Investment volumes have witnessed sharp declines in Q1 2012 exacerbated by a sharp slowdown in France where the closing of the tax loophole at the end of 2011 brought forward purchases and reflected uncertainty around the outcome of the French election. LaSalle said investment volumes are likely to lower than projected six months ago, perhaps down by as much 20% compared to 2011.
Banks that are lending are only doing so in their domestic markets or in the UK, France and Germany and this is just for core assets
Commenting on the report, Alistair Seaton head of research and strategy at LaSalle Investment Management Europe said: 'The first six months of this year has proved to be a challenging period for real estate investors in Europe. The big question for international investors remains whether they should shun Europe altogether. We would argue not, as the marginalization of debt-dependent investors will continue to offer opportunities for those with equity.'
With most of the major issues in Europe yet to be resolved, LaSalle recommends that investors should focus on the markets best able to weather ongoing volatility: Germany, the UK and the Nordics (and major markets in France cautiously).
Yet, the growth prospects for Central and Eastern Europe as a whole remain better than those for 'core' Europe, but focused on Turkey and Poland.

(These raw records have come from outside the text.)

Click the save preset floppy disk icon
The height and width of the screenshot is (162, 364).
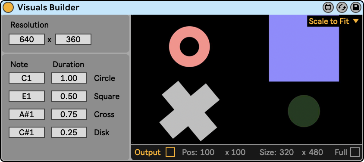(x=355, y=8)
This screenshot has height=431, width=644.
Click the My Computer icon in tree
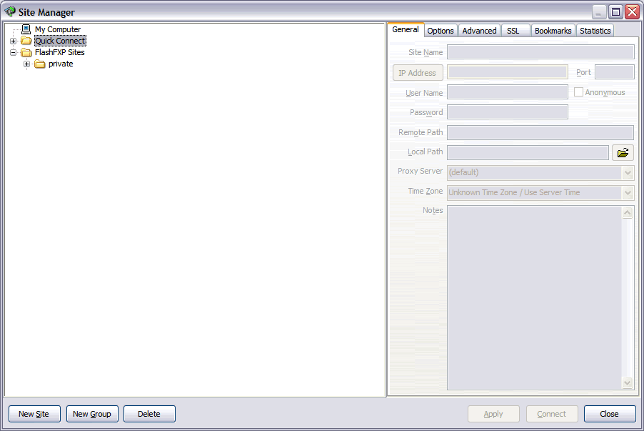26,29
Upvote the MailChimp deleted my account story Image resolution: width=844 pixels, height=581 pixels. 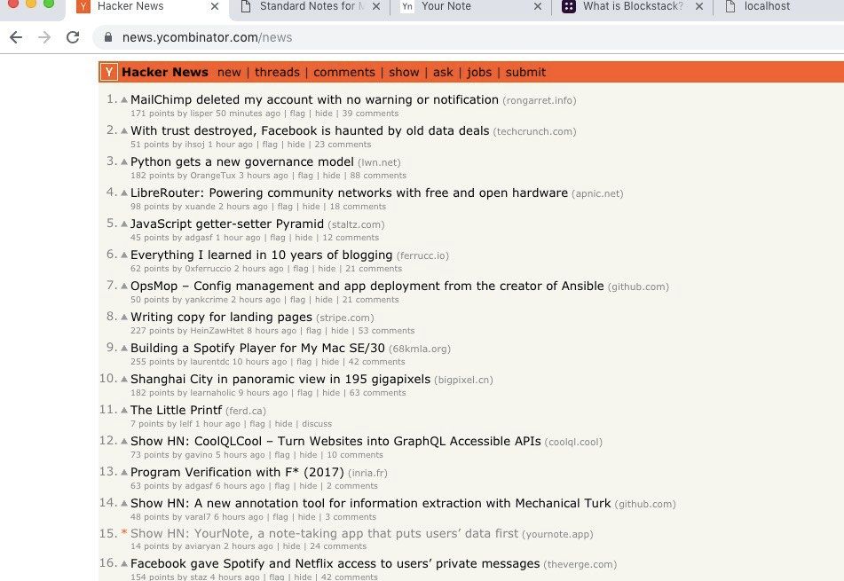124,99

Simon Marx, national director European research and strategy at LaSalle Investment Management added: 'We generally expect that low levels of current and future supply will continue to support prime rents in most markets in the near-term, and offer upside in an eventual recovery, particularly in central submarkets.
'A number of office markets, such as London, have witnessed an upturn in development activity in response to low availability and this adds to the downside risks, although scarce debt availability will limit this.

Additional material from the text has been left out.